[Dataset items]
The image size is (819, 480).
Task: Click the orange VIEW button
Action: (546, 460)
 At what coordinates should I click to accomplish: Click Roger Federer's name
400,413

*Problem*: Return every line of the data above verbatim, keeping the original order and formatting.

*Correct output*:
The image size is (819, 480).
Task: Click the orange VIEW button
Action: (546, 460)
 At what coordinates should I click to accomplish: Click Roger Federer's name
400,413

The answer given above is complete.